Any patient undergoing surgical ablation was followed up for about 12 months. All the patients underwent routine follow-up at 1 month, 3 months and then every 1-3 months after ablation, and the 24 hour Holter recordings were obtained for diagnosing recurrence of AF.

Western blot

Tissue samples washed by phosphate buffered saline (PBS) were homogenized in RIPA solubilization buffer containing a 1:100 dilution of protease inhibitor (Sigma). Protein concentrations were determined by BCA protein assay (pierce). After equal protein mixtures were separated on SDS-PAGE, gels were blotted noto polyvinylidene difluoride membranes and the membranes were incubated in Tris-buffered saline containing 0.1% Tween 20 (TBST) with 5% milk for 1 h at room temperature. Then, the membranes were incubated overnight with primary antibody including anti-TGF-β (1:200, Santa Cruz), anti-periostin (1:500, Santa Cruz), anti-col I (1:400, Abcam), and anti-col III (1:500, Abcam). Anti-GAPDH (1:5000, Bioword) was used as an internal control. After washed by TBST, the blots were performed with horseradish peroxidase-conjugated secondary antibodies (1:10000, Bioword). The reactions were developed with enhanced chemiluminescence’s regents (Millipore), and images were obtained by exposure to films. The bands were scanned and quantified using BioRad Quantity One imaging software. All the quantifications of bands were normalized by the corresponding value of GAPDH, and the values of other three groups normalized by the control group.

Immunohistochemistry

Paraffin-embedded tissue was cut into 4 μm thick sections, washed with PBS for three times and blocked with 1% bovine serum albumin (BSA) in PBS for 30 min. Then, every section was incubated with anti-TGF-β (1:100, Santa Cruz) and anti-periostin (1:100, Santa Cruz) overnight at 4°C. After washed three times with PBS, the preparations were incubated with second antibody for 20 min and then rinsed with water, counterstained with hematoxylin and mounted with glycerol gelatin.

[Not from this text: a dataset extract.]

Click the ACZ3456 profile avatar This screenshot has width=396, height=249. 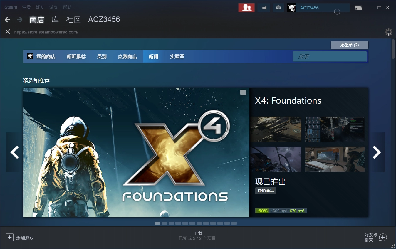(291, 8)
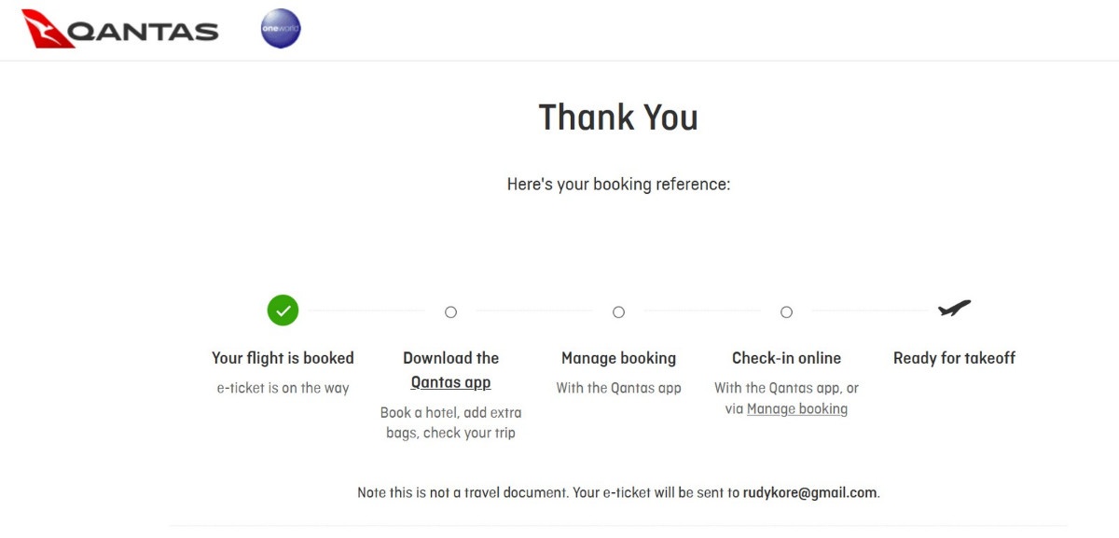Screen dimensions: 1119x538
Task: Follow the underlined Manage booking link under Check-in
Action: pyautogui.click(x=797, y=408)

Masson staining and fibrosis quantification

After fixation with 4% paraformaldehyde in phosphate-buffered saline for 24 h, the tissues were subjected to alcoholic dehydration and embedded in paraffin. 4 μm serial sections were sliced and subjected to Masson’s trichrome staining to highlight collagen fibers. Collagen volume fraction (CVF) was determined by Image Pro Plus software using five random images from each slide, and the mean values of CVF were obtained by one investigator blinded to the groups.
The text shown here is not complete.